The Republican presidential candidate’s remarks on NBC’s “Meet the Press” were his first public comments on his private firm’s work in the energy-rich desert emirate. The Wall Street Journal reported on his business arrangement last month.
The work has drawn scrutiny because he has campaigned on a platform of aggressive antiterror policies. In 1996, al Qaeda sympathizers in the Qatar government helped the eventual mastermind of the Sept. 11, 2001, terrorist attacks escape U.S. arrest, U.S. intelligence officials have said. After the 2001 attacks, Qatar became host to the U.S.’s most important military air base in the Arabian Peninsula.
Mr. Giuliani’s firm, which was set up in 2002, still provides security assessments for most of Qatar’s critical infrastructure, including its airport, roads, electrical grid and a natural-gas processing facility and port called Ras Laffan, according to people familiar with the work.
Mr. Giuliani’s standing in national polls has dropped in recent weeks, and his campaign is lagging behind in many of the key early-voting states. The former New York City mayor is facing new questions about his former New York police commissioner and business partner, Bernard Kerik, among other issues, which appear to have eroded his support. The questions include possible conflicts of interest between the clients of his consulting firm and the policies he may set if he were to become president.
Mr. Giuliani said yesterday that all his work has been “ethical, lawful, decent.” Of his clients, he said: “None of them involve any kind of conflict of any kind.”
While Mr. Giuliani declines to release a list of clients for his consulting business, Giuliani Partners LLC, citing a need for business confidentiality, he said in yesterday’s NBC interview that “just about every single client of Giuliani Partners…has been discussed, has been examined, certainly every significant one.” Even so, some clients could remain undisclosed, because he isn’t required to offer such detail on the financial-disclosure report he filed to run for president.
Mr. Giuliani’s firm has sought business throughout the Middle East and Central Asia, say people familiar with its work. Mr. Giuliani made $4.1 million from Giuliani Partners between January 2006 and May 2007, the disclosure report said. He owns 30% of the concern.
In Qatar, Mr. Giuliani’s firm operates out of a suite of offices on the 10th floor of the Four Seasons Hotel in Doha, the country’s capital, say people familiar with its operations there. Hotel records show the offices are registered to a company called Al-Barra Trading.
The hotel records list in parentheses the name “Ali Soufiyan” next to another suite also registered to Al-Barra Trading. That appears to be an alternative spelling for Ali Soufan, an Arabic-speaking former FBI agent who is now the international business-development director for Giuliani Security & Safety International, one of Mr. Giuliani’s firms.

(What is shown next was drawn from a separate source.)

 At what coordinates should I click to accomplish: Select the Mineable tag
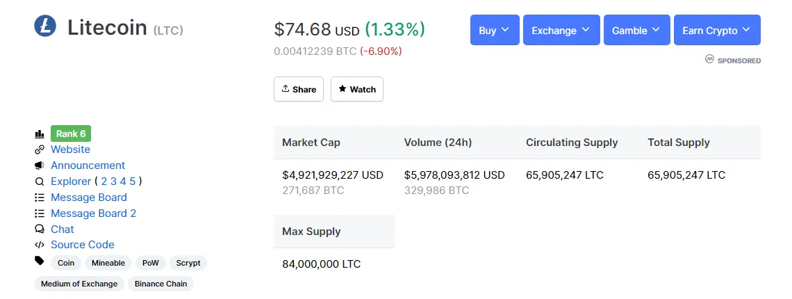click(x=108, y=263)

In the aftermath of the 2001 terror attacks, Mr. Soufan played a crucial role investigating al Qaeda. Mr. Soufan quit the FBI in 2005 to work for Mr. Giuliani.
Mr. Soufan’s personal relationship with the crown prince of Qatar, Tameem Bin Hamad Al-Thani, is the driving force behind Mr. Giuliani’s contract, according to the people familiar with the company’s work. The Al-Thani family has ruled the Islamic monarchy since the mid-1800s. Its representatives haven’t responded to requests for comment.

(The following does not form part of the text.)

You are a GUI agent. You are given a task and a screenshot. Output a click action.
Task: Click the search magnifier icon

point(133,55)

Mr. Soufan didn’t respond to requests for comment. A spokesman for Giuliani Partners, Sunny Mindel, said the firm wouldn’t make him available to comment.
The Qatar government in the mid-1990s invited al Qaeda operative Khalid Sheikh Mohammed and his family to live in Qatar, the 9/11 commission found. Mr. Mohammed was given a job at the Qatar Ministry of Electricity and Water. At the time, Mr. Mohammed was under indictment in the Southern District of New York for his role in a plot to blow up U.S.-bound jetliners. He was also wanted for questioning in connection with the 1993 World Trade Center bombing.

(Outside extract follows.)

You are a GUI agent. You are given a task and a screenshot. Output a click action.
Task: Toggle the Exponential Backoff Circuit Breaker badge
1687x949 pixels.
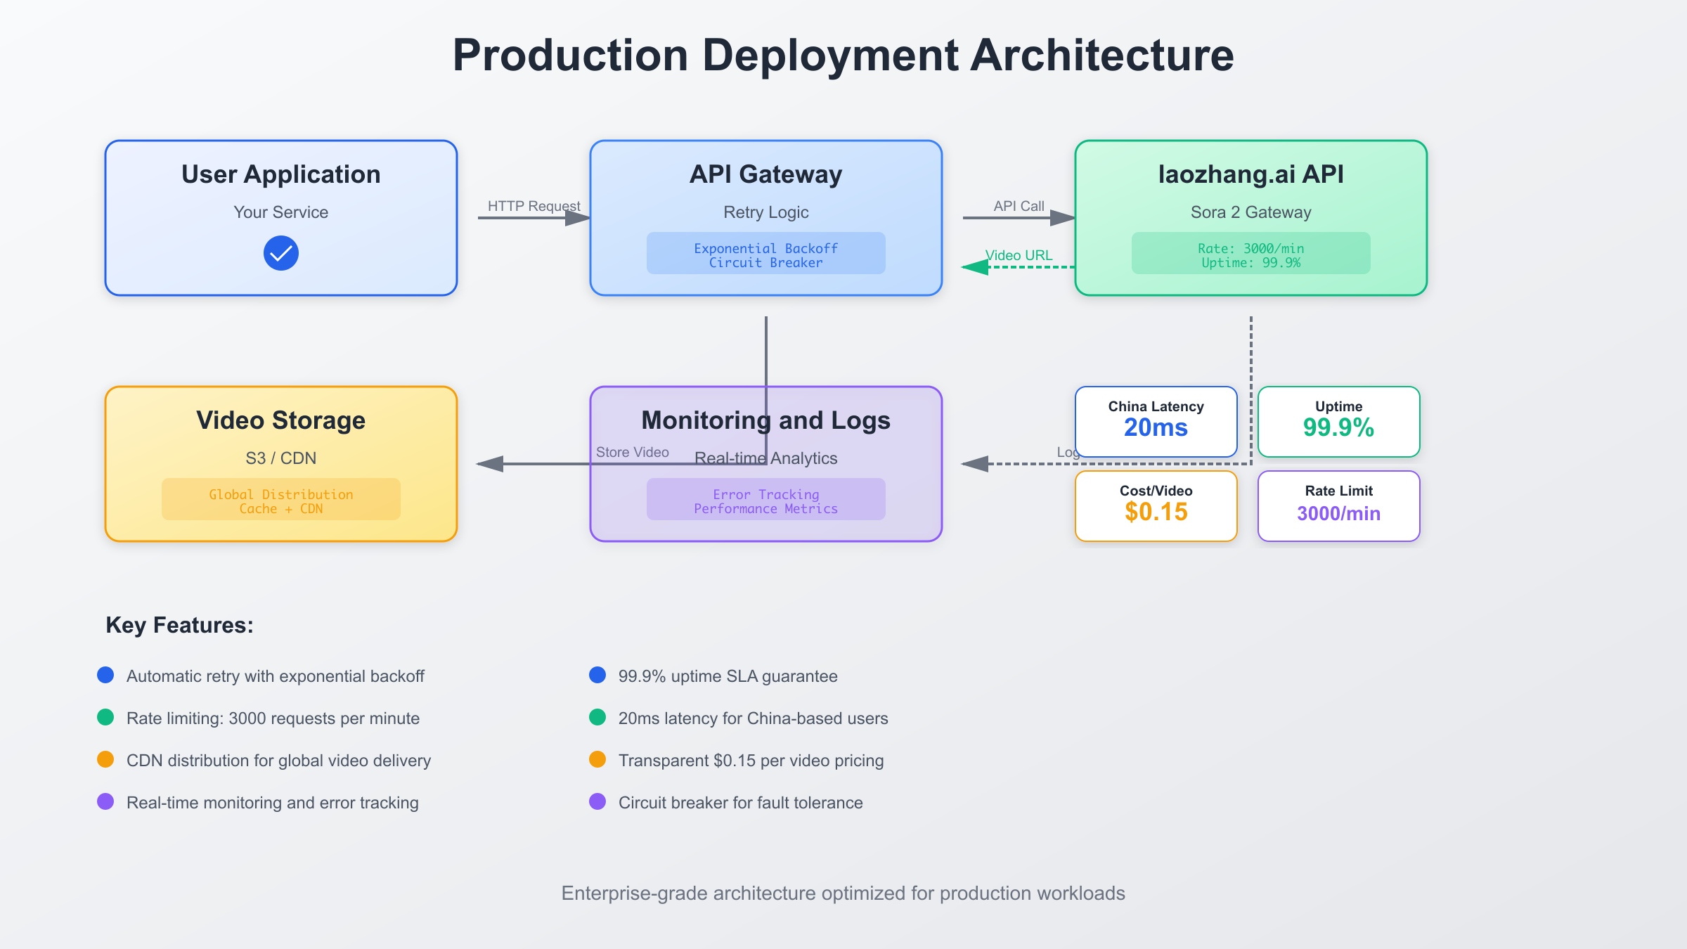(765, 253)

In 1996, FBI agents arrived in Qatar to arrest Mr. Mohammed. But the Qataris resisted handing him over, and Mr. Mohammed slipped away, U.S. intelligence officials told the 9/11 commission. Mr. Mohammed went on to plan the Sept. 11 attacks.
Mr. Giuliani said yesterday that it was “completely distorted” to suggest his firm was being paid by the same people who helped Mr. Mohammed escape.